Fait notable pour les passionnés de culture automobile : la zone industrielle sera accessible via le mythique Rainbow Bridge et abritera le légendaire parking de Daikoku. Mais la véritable prouesse réside dans l’intégration des célèbres autoroutes urbaines à plusieurs niveaux de Tokyo. Pour modéliser ces tentacules d’asphalte, les développeurs ont dû forger de nouveaux outils de création, capitalisant habilement sur l’expertise vertigineuse acquise lors des extensions Hot Wheels.
Immersion et vie urbaine : le compromis intelligent du Festival Horizon

Animer une jungle de béton d’une telle envergure pose inévitablement la question de la présence humaine. Comment intégrer une foule crédible sans transformer l’expérience en un GTA-like où les carambolages briseraient le ton bon enfant de la licence ? La réponse de Playground Games réside dans une astuce de game design particulièrement élégante. En s’appuyant sur les infrastructures massives du Festival Horizon, le studio a délimité des zones sécurisées et richement habillées aux couleurs de l’événement. Cette justification diégétique permet d’afficher une ville densément peuplée et vibrante, tout en gardant les PNJ à l’abri des bolides lancés à plus de 300 km/h.

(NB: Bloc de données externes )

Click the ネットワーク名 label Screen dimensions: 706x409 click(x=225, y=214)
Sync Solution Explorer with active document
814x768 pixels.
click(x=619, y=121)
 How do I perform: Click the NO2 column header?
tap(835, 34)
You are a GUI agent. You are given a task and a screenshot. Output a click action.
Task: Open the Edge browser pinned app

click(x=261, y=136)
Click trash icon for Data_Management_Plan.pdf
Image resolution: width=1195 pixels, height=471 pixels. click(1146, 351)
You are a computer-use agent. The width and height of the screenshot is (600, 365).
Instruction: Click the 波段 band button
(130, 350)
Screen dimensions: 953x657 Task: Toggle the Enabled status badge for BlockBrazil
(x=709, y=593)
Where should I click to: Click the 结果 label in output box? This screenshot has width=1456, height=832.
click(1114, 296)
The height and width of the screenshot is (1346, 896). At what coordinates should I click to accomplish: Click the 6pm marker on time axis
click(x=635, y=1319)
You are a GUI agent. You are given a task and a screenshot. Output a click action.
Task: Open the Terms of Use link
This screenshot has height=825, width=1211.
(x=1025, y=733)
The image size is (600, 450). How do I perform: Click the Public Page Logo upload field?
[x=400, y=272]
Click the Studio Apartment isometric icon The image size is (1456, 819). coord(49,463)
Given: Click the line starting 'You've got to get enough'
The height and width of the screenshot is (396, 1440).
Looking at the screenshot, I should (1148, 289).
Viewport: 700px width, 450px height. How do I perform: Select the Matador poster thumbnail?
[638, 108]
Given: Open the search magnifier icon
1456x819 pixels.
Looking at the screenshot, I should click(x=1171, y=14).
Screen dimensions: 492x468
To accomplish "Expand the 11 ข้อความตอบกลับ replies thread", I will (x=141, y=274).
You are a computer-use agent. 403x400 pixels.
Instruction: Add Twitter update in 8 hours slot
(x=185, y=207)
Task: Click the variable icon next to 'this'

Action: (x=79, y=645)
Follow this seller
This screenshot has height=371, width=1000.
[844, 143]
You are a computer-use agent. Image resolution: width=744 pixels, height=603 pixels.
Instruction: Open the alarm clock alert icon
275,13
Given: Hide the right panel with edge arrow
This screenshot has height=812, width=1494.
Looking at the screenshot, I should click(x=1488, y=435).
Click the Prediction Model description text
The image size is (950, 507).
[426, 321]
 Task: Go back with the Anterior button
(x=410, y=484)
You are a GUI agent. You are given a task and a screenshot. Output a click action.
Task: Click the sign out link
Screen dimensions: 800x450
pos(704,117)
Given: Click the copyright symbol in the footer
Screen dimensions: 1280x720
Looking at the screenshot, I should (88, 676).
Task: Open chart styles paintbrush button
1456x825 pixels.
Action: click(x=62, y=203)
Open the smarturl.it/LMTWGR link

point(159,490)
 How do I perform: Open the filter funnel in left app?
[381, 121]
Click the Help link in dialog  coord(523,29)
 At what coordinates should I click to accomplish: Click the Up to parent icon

En définitive, Forza Horizon 6 ne se contente pas d’appliquer un simple vernis esthétique japonais à sa formule éprouvée. En repensant intégralement son approche de l’urbanisme et de l’immersion, Playground Games semble prêt à redéfinir ses propres standards. Le résultat s’annonce comme une lettre d’amour à la culture automobile nippone, offrant un terrain de jeu organique et plus vivant que jamais. Reste à découvrir comment la campagne environnante s’articulera autour de ce monstre d’asphalte, réponse volant en main le 19 mai.